Est-on conscient et soucieux de ce qui se passe dans les villages du pays ? Des classes ou des écoles continuent de fermer sans qu’aucune consultation n’ait été engagée avec les maires. Cela suscite l’émoi et l’incompréhension des familles, ainsi qu’une rupture de confiance entre les élus et le Gouvernement.

En effet, le village de Bateva dans le canton de Bine situé entre Lambaréné et Bifoun qui abritait un établissement protestant se retrouve aujourd’hui sans enseignants. De même que les logements qui leur étaient destinés tombent en ruine (sans eau ni électricité), ce sont désormais les repères des reptiles et des rats. Qu’adviendra-t-il des bâtiments et du personnel contractuel ? Car, une école qui ferme, c’est un point d’attrait en moins pour un village. Ce sont des emplois qui disparaissent et des enfants qui sont abandonnés à eux-mêmes et sont obligés de se rendre dans les champs pour faire l’agriculture. On ne rouvre jamais une classe, a fortiori une école, avec la même promptitude qu’on ne la ferme, tant les obstacles administratifs, budgétaires et parfois politiques sont nombreux.

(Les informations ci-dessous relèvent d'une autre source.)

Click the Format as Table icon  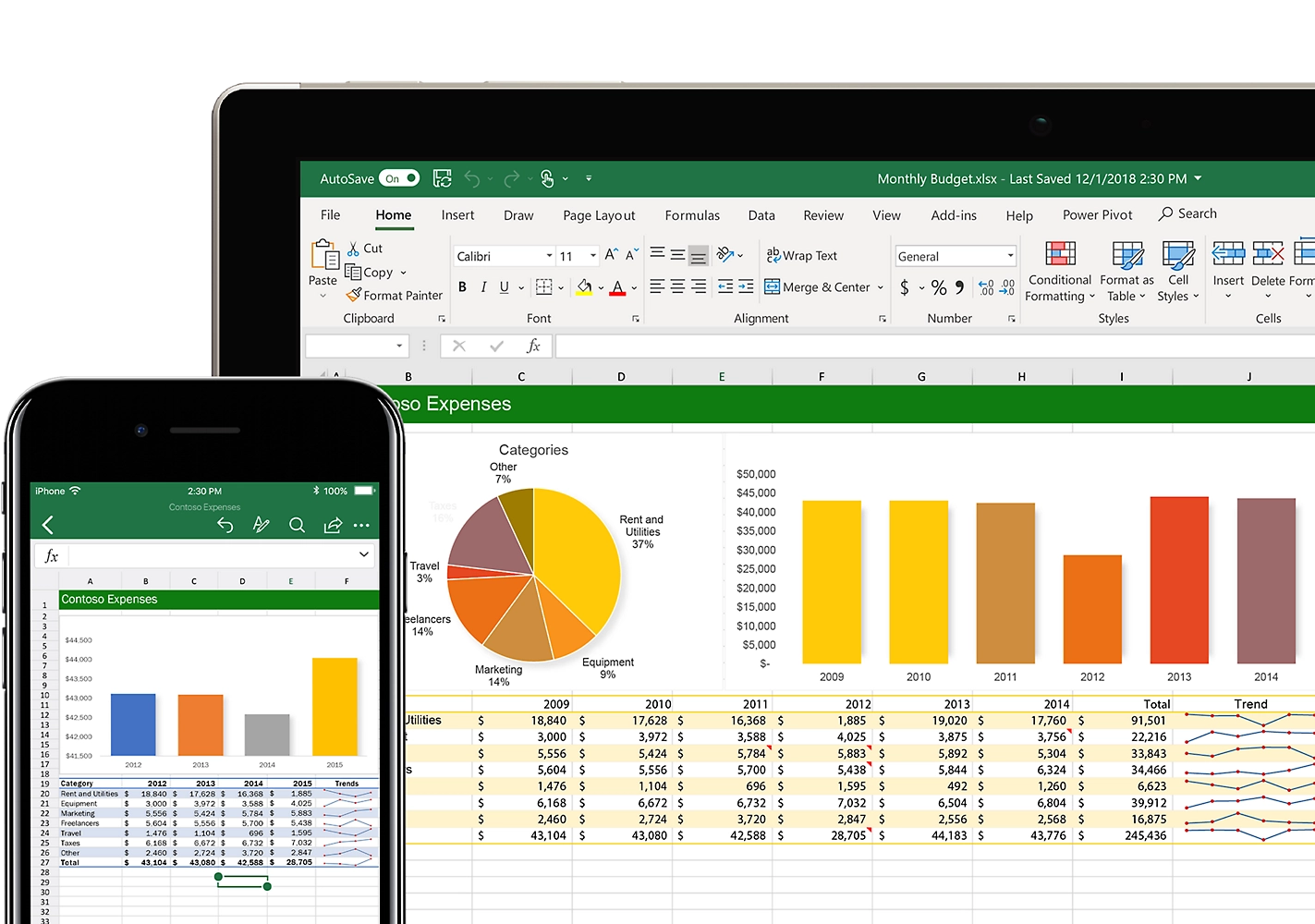(1126, 272)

« Depuis plusieurs mois l’école est fermée. Les enseignants ont abandonné l’établissement scolaire d’eux-mêmes sans remettre les bulletins aux enfants. De la première année jusqu’en cinquième année, il n’y a aucun enseignant », a déploré le chef du village.
Gageons que le CTRI se saisisse du dossier pour venir en aide à ces jeunes qui sont l’avenir de demain.